_What you are asked to do_
Search the records for lines that contain the word "computer". Copy them all.

(Records begins)

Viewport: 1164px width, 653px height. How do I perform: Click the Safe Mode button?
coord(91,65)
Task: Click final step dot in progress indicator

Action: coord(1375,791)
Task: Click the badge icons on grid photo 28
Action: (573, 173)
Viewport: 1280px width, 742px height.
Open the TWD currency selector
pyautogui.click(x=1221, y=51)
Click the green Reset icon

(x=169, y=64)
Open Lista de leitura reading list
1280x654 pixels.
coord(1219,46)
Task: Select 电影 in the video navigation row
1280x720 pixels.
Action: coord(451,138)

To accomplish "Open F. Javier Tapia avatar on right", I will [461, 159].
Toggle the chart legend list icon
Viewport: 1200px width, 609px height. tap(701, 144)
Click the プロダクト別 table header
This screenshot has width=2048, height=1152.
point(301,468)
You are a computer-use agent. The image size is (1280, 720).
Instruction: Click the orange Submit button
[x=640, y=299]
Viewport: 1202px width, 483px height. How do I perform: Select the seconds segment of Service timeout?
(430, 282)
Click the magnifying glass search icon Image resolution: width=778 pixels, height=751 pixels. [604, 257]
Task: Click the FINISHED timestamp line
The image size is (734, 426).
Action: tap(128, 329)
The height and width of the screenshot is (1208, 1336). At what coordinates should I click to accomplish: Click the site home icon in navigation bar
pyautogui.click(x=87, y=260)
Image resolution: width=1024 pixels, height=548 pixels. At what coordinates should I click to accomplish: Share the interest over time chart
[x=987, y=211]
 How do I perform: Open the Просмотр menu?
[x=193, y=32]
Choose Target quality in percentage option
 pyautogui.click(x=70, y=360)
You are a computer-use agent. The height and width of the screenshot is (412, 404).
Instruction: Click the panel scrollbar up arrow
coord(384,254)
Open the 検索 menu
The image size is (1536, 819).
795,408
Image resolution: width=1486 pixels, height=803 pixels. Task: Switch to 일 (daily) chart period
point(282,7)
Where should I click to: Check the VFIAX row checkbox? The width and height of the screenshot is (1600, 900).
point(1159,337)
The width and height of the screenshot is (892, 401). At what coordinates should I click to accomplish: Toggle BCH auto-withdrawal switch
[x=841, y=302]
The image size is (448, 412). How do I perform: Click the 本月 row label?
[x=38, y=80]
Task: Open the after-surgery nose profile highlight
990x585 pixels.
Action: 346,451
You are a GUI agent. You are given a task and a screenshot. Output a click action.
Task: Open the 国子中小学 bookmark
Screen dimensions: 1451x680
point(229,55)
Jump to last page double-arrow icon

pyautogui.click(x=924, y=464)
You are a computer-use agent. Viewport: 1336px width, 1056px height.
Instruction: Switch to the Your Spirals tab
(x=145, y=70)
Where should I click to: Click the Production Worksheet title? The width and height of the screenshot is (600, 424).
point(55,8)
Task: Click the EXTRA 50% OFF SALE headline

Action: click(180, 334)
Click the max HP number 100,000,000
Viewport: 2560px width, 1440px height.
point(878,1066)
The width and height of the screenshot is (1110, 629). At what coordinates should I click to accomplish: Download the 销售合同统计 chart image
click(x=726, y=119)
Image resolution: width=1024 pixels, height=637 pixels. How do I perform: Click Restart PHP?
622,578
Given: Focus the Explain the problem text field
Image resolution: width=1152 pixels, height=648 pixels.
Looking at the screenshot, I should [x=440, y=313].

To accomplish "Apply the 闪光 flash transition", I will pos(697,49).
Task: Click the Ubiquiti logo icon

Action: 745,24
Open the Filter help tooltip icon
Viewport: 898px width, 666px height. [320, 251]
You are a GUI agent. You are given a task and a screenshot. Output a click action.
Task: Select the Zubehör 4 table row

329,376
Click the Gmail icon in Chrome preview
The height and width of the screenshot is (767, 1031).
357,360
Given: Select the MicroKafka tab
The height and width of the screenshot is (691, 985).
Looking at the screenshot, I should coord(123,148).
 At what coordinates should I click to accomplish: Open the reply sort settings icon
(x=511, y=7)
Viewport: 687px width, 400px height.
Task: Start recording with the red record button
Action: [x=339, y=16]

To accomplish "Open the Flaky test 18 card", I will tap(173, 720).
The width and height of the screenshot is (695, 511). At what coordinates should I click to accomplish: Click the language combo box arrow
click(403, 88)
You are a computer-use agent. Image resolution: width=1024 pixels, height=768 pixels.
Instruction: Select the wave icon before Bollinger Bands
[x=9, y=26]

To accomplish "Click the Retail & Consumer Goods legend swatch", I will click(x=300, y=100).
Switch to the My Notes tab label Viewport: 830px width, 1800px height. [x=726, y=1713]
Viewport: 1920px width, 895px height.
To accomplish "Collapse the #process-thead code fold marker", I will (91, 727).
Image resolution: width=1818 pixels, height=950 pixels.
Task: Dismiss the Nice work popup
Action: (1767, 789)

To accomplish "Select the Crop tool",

(Records ends)

_Exercise response_
You are a computer-use agent. The image size is (1280, 720).
You are a computer-use agent. The height and width of the screenshot is (412, 404).
You are a computer-use agent. Viewport: 1336px width, 1056px height.
You are a computer-use agent. Image resolution: width=1024 pixels, height=768 pixels.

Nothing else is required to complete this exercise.